● PROMPT
Resume the article on actor Noah Huntley and the CW series Pandora after its last sentence.

● PASSAGE
<<<<

Pandora Star Noah Huntley Talks Sci-Fi, The CW’s Draw With Teens & Working With Rising Stars
Noah Huntley has been around the block. The veteran actor has appeared in Hollywood blockbusters and on culty British soap operas, but now he’s being catapulted into a whole new world, literally, on the new CW show Pandora. The show aims to be the most recent CW success story. Hits like Riverdale and Supernatural have made the network the current hot spot for teen TV.
Pandora puts a sci-fi twist on the trusty formula of a tight-knit group of teens solving a mystery and saving the world. Set in the year 2199, the show follows the adventures of a young woman named Jax as she picks up the pieces of her life at Earth’s Space Training Academy following a devastating tragedy. Secrets about Jax’s true nature begin to surface, raising questions about whether she can be humanity’s salvation or its destruction. There’s also lots of good romance brewing, too. This is the CW we’re talking about here, after all. What use is a CW show without some steamy romance?
As the Uncle Osborn to Priscilla Quintana’s Jax, Noah Huntley might know more than he’s letting on about the secret that surrounds the show’s protagonist. His character’s day job might be as a professor at the Earth’s Space Training Academy, but he’s got his fingers in the intelligence world as well.

>>>>

● SUPPLIED MATERIAL
<<<<

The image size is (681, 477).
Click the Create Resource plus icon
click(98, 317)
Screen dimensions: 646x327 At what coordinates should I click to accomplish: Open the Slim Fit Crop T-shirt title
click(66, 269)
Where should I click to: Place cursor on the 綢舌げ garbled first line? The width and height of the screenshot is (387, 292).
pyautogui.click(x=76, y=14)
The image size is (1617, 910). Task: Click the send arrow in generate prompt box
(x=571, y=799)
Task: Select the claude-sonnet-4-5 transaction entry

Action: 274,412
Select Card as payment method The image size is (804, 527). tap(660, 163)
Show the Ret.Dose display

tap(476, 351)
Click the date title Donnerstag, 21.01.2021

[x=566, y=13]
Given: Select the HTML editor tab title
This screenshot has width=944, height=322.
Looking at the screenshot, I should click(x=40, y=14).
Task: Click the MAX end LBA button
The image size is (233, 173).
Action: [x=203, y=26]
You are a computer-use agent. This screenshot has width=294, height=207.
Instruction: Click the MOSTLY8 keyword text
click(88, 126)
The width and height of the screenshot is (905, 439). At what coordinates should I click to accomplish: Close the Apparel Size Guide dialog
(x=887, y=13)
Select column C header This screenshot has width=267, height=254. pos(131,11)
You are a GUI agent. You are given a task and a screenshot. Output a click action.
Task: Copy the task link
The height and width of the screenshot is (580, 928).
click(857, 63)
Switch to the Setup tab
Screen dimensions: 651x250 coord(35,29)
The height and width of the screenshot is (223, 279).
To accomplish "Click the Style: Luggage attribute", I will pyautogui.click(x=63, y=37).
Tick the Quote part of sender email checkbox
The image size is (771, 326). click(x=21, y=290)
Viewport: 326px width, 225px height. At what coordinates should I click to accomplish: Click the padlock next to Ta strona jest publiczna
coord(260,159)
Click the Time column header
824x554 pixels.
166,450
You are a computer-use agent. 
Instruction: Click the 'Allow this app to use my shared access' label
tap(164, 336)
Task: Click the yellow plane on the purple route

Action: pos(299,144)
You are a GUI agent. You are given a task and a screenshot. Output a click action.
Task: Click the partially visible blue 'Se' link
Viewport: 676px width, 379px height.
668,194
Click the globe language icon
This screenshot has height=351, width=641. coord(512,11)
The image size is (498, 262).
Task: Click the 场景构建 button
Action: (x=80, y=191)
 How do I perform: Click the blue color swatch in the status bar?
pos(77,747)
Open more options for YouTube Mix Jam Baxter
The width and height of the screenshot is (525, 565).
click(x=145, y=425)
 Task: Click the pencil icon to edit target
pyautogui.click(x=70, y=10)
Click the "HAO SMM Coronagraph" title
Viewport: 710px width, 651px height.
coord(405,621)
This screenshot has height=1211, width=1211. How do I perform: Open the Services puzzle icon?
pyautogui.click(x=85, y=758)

>>>>

● RESULT OF THIS EXERCISE
“Personally, professionally, I’m kind of really excited about it.” Noah said of the show, which is currently wrapping up filming its first season in Bulgaria. When we spoke to the actor via phone, he’d only just arrived back in the country, which he described as a fitting place to film Pandora’s off-planet visuals. “[Bulgaria] is its own alien environment.”
Noah talked to us about sci-fi, his rising co-stars, and what it was like to enter the “glamorous” world of the CW. “What I love about [sci-fi shows] is that they kind of encourage and develop the imagination along sort of rational scientific reasonable lines,” the 44-year-old actor said of Pandora, which draws heavily from sci-fi giants Star Trek and Star Wars. Noah described Mark Altman, the series creator, as “a massive Star Trek nerd.” Mark’s even co-written a book on the subject, The Fifty-Year Mission: The Complete, Uncensored, Unauthorized Oral History of Star Trek: The First 25 Years.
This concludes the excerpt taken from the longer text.